GeoMAPP successfully built on both of these projects as they took the basic work of NCGDAP and expanded it to include Kentucky and Utah (and later, Montana), working to replicate NCGDAP’s work within each of the partner states, but also working to collaborate across state lines.
Two of the original GeoMAPP co-principal investigators were in the inaugural class of the National Geospatial Advisory Committee, a group that reviews geospatial policy and provides a forum to convey views representative of non-federal stakeholders to the FGDC. This participation gave GeoMAPP access to a national network of geospatial decision makers to engage in support of preserving digital geospatial data.
In addition to its national outreach and engagement efforts, GeoMAPP tackled practical preservation issues of interest to both archivists and geospatial professionals. They began their work by conducting both state-specific and national surveys to identify geospatial creation and archiving trends among state and local agencies in North Carolina as well as among state archives and members of the national geospatial community.
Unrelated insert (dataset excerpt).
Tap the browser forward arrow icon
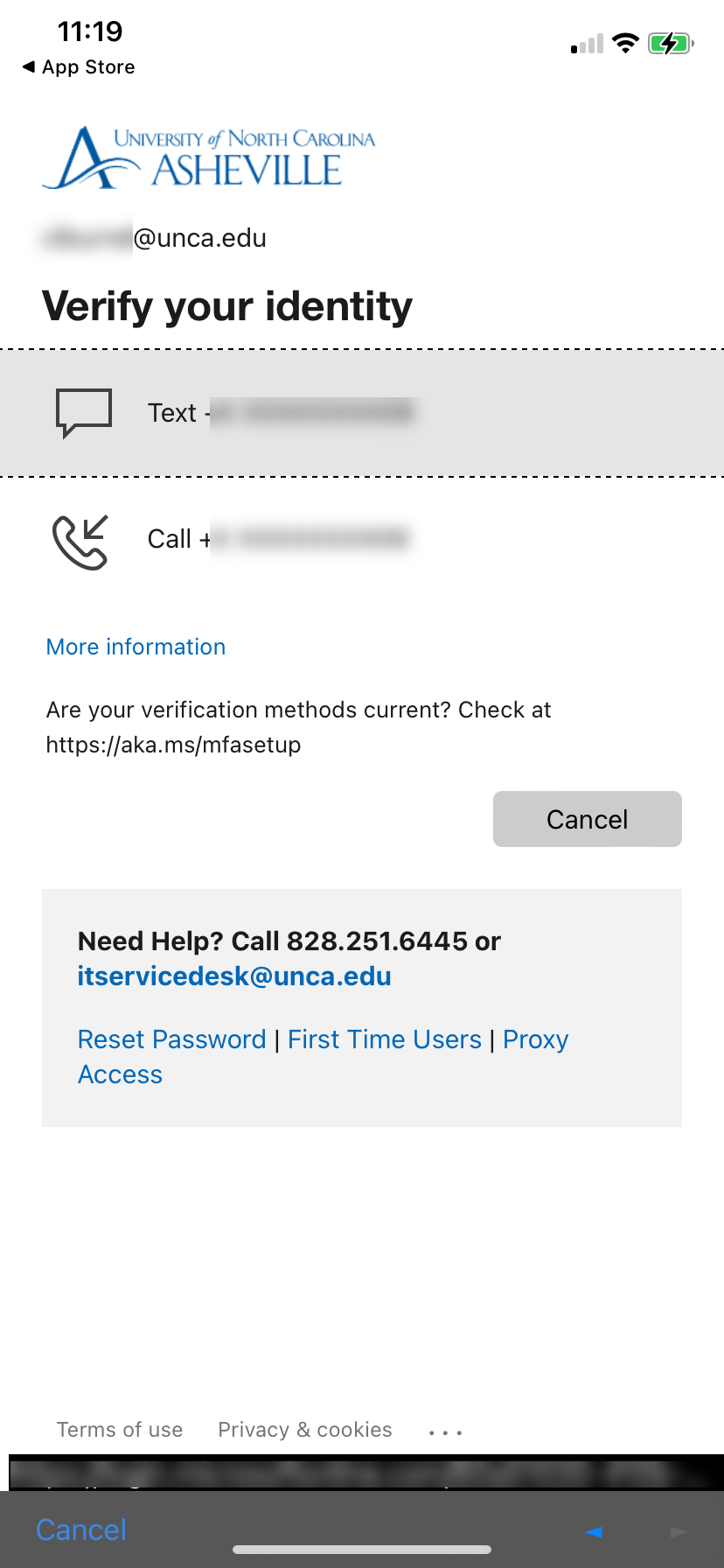(x=679, y=1531)
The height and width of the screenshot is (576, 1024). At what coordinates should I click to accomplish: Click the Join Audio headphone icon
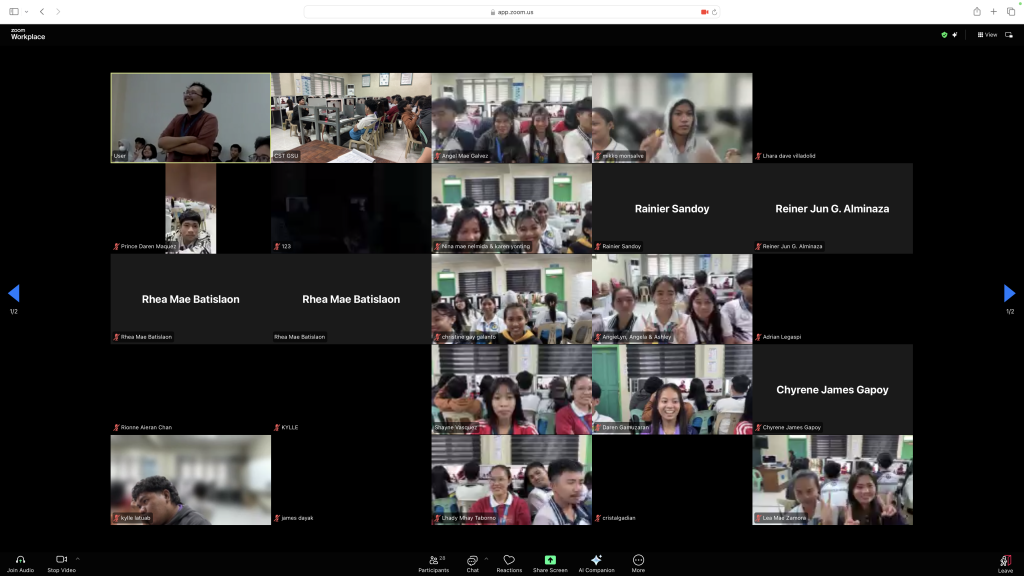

The results of these surveys guided their efforts, which eventually included tools for agencies to objectively evaluate their potential (XLS) to archive geospatial data; a primer (PDF) on data storage concepts and technologies; guidance on geospatial appraisal, data transfer, and archival processing; and a geospatial file formats reference guide (XLS).
The richness of the guidance and tools developed by GeoMAPP provides a template for other states to follow as they begin to address geospatial archiving. GeoMAPP also modeled potential next steps, especially their geospatial archiving business planning toolkit. The toolkit can be leveraged by funding agencies and organizations such as the National States Geographic Information Council and the FGDC to work towards incorporating geoarchiving as part of national activities such as the Geospatial Platform that will have a huge impact on the ways that geospatial data is created, shared and (hopefully) preserved in the future.
While GeoMAPP has come to a close, its work continues in the National Digital Stewardship Alliance Geospatial Content group and FGDC Users/Historical Data Working Group.
The long-term stewardship of digital geospatial information is an issue that will only become more important over time and NDIIPP remains interested in supporting the efforts. Explore the work of GeoMAPP and let us know what you think. If you’ve got pointers to other activities in this area we’d love to hear about them.
Comments
Way to keep the ball rolling with an excellent sweep across time. I enjoyed how you tied it all together.